Wednesday, August 31, 2011

Training shepherds for children

posted by Miriam


Tonton is lucky. He has a Sunday school to go to at Lusekele. Every week before church he gets to sing, and play and listen to Bible stories with 15 to 20 other kids. Although he sings in the little boys’ church choir, Sunday school is probably the first place he heard the stories of God’s love for him and the way people walk with God. It might be the most important chance he has to see beyond “church” to a real relationship with Jesus Christ.

With a national average of seven kids per family, anywhere you go in Congo there are a lot more kids and teenagers than adults. That goes for church too. In any congregation you would care to name, unless they have Sunday school before church and send the kids home afterwards, a large part of the congregation will be kids and teenagers.

Curiously, though, it’s the rare rural church that has any program for their kids, let alone their teenagers. Most churches ignore their kids, fully two-thirds of the population and the people who could be tomorrow’s church. They enjoy youth and kids’ choirs, but neglect loving discipleship of young people. That is why launching a viable Sunday school movement here in rural areas is so important. When I was asked to help with the second annual Sunday school teacher training seminar, I eagerly accepted the invitation.

Joseph Musa shared his experience with 20 participants in the workshop.

Effective Sunday school teachers teach from their own encounter with Christ and walk with God. If not, they are the blind leading the blind. So I was asked to give the challenge every morning to the participants to examine their Christian life, and see whether or not they were really following Jesus.

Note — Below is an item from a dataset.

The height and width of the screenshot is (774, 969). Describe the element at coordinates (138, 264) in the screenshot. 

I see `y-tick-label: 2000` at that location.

In a group-oriented society, many church members get baptized into the church as a rite of passage. They join “the club”. Others, in this animistic society, join to make God happy. If God is happy enough, he will help their projects succeed, assure that family members stay healthy and prosper their lives. It is works-religion measured by material results.

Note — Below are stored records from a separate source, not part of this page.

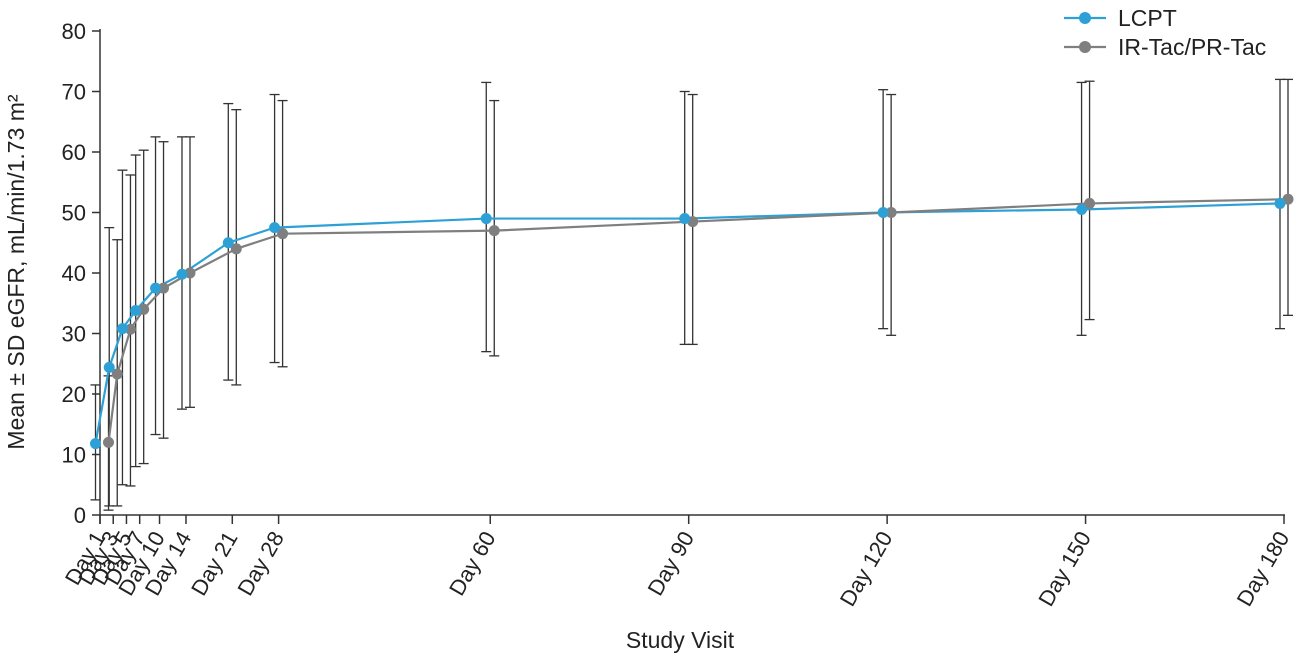 Image resolution: width=1301 pixels, height=659 pixels. I want to click on x-tick-label: Day 60, so click(472, 564).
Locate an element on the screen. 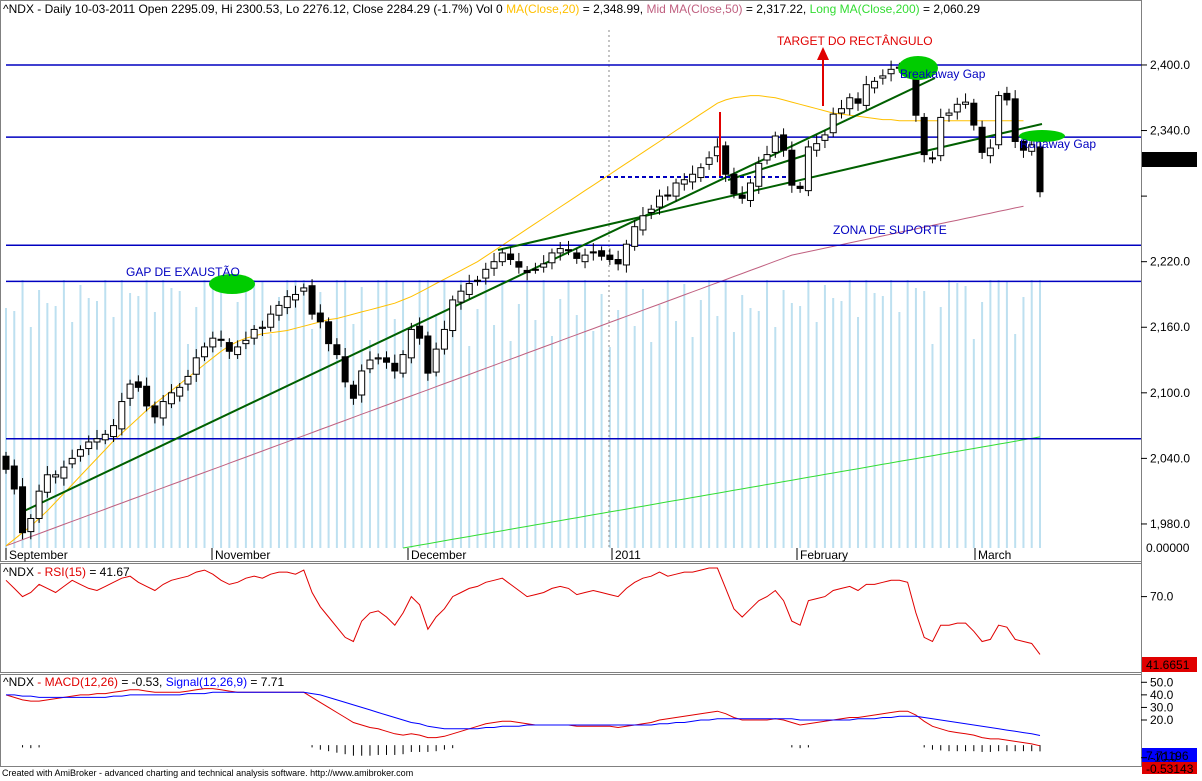 The height and width of the screenshot is (781, 1202). badge-last-close: 2,284.29 is located at coordinates (1170, 160).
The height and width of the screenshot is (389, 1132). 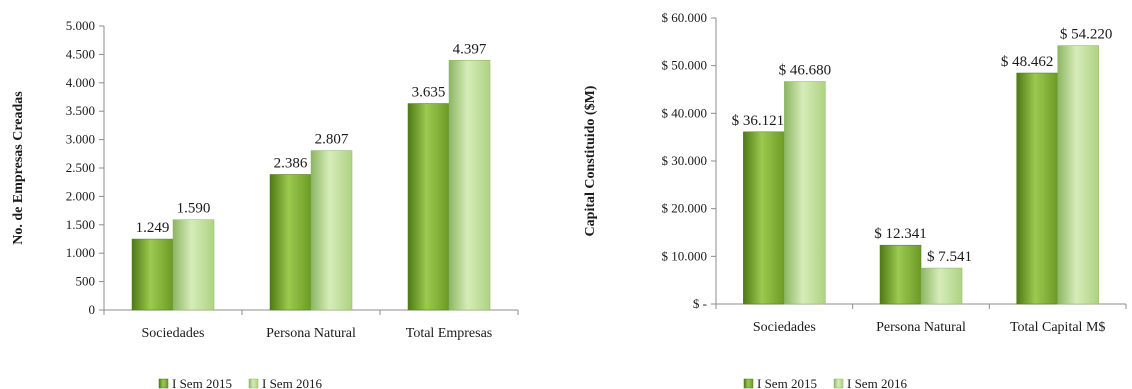 What do you see at coordinates (1028, 62) in the screenshot?
I see `data-label: $ 48.462` at bounding box center [1028, 62].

Being a mom and participating in the Sunday school workshop had its own special challenges.

But the real question is: Is God at the center of my life? Am I really “born again”? What does it mean? Am I living in the fullness of what Jesus offers to his followers, or am I settling for a minimum of justification before God? How can I live in Christ, in power? Do I know that I have a choice to walk “according to the flesh” or “according to the Spirit” every day? These are excellent questions for anyone who claims to be a Christian.

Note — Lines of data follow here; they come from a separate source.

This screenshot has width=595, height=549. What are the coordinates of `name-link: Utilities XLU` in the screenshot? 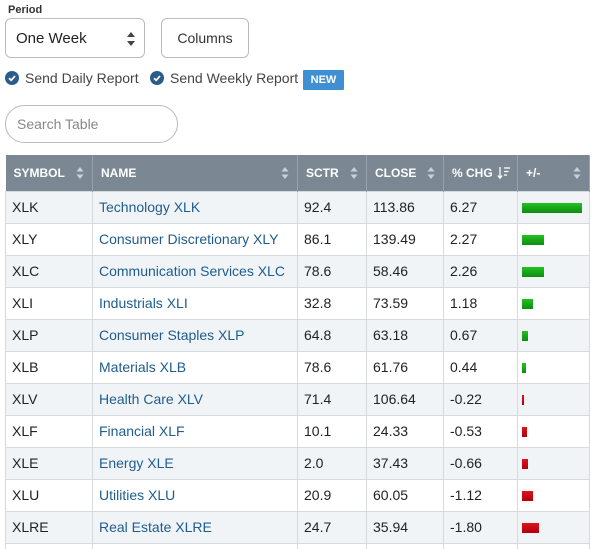 It's located at (195, 495).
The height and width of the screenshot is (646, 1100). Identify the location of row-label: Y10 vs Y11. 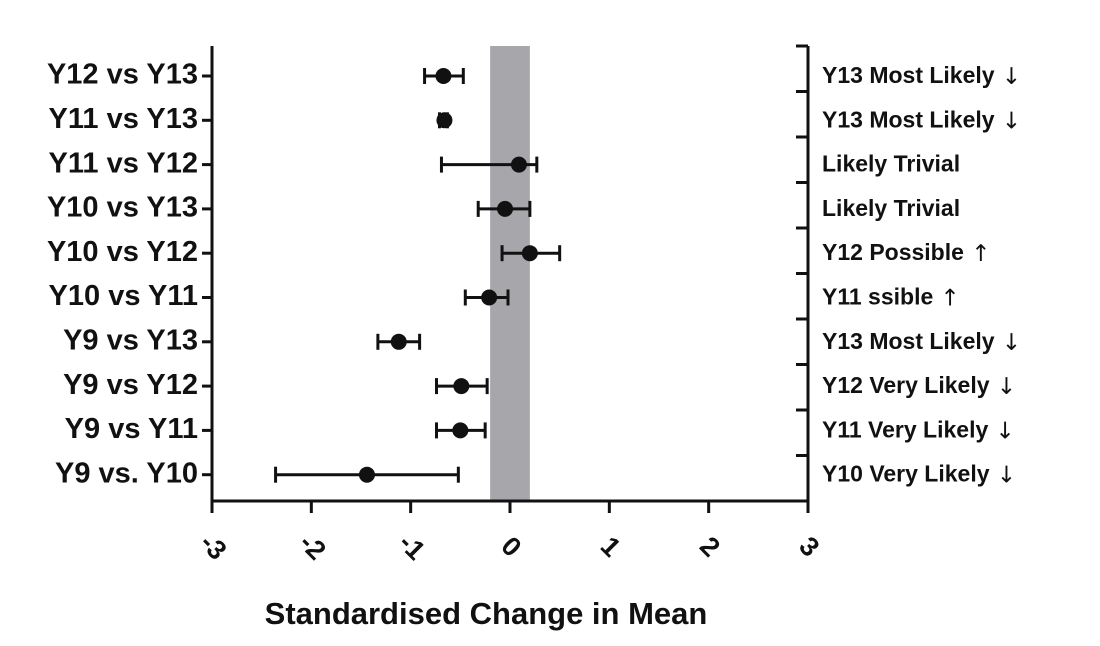
(124, 296).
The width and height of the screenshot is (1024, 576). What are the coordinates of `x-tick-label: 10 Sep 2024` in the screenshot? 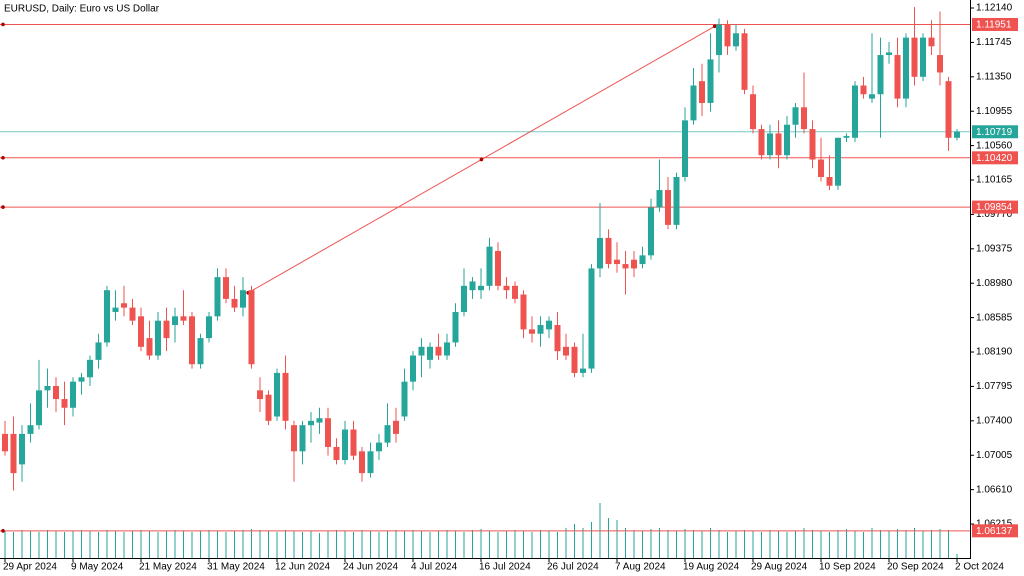 It's located at (848, 568).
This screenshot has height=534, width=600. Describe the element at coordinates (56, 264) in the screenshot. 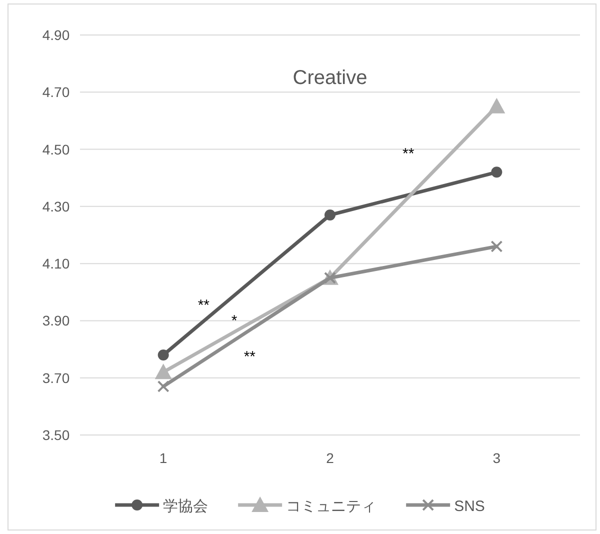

A rousing game of chickens and hawks wakes up any drowsy participants,

Whether you were a chicken or a hawk, everyone had a good time.

The training material had a fondness for abstract theology and complicated diagrams that often had little connection with the African Christian’s village experience. My job was not only to translate the words from French into Kituba, but to translate the ideas by examples that participants could relate to in their lives.

I was pleased to see that this year there was much less insistence on French as the medium of training and of Sunday school. It is appropriate for some groups of people, but the vast majority of rural Christians, and certainly the majority of rural children, only function well in local language. They can handle a song or two in French, but that’s about it.

The range of people participating was inspiring. Students, moms, school teachers, nurses, young and old.

Future teachers learned the importance of loving the children you work with, of walking through lesson material with them and not losing sight of making the Gospel clear. They learned how to develop a lesson from a Bible story, how to bring a child to Christ, and how to use songs, games, Bible verse memorization, etc. to reinforce lessons.

Twenty people participated in the training. Some participants who missed part of last year’s training repeated. And some people from new villages joined them. Lusekele’s Sunday school is conducted by young people who finish their schooling and leave, so we needed a new group of teachers and had 3 participants.

There is an urgent need for more people like this young man: people who can be a friend and a shepherd to children.

While I was happy to see a few people from additional churches, I was sad to see how few local congregations responded to the invitation to send people to become Sunday school teachers. A local women’s president told me later: “We intended to participate. I don’t know what happened that we never sent anyone.” Today my house worker said, “They came with the announcement to our church. I don’t know why the pastor didn’t do anything…” Other church events that week could have distracted churches and their pastors just when they should have been getting someone to send. The challenge is to move beyond distractions and bring the focus back to the children who continue to be abandoned in so many congregations.

Pray for this movement: that God would bring to all his churches in this area a real, compelling concern for their children and youths’ spiritual state and for the opportunities to pass on life’s real Good News.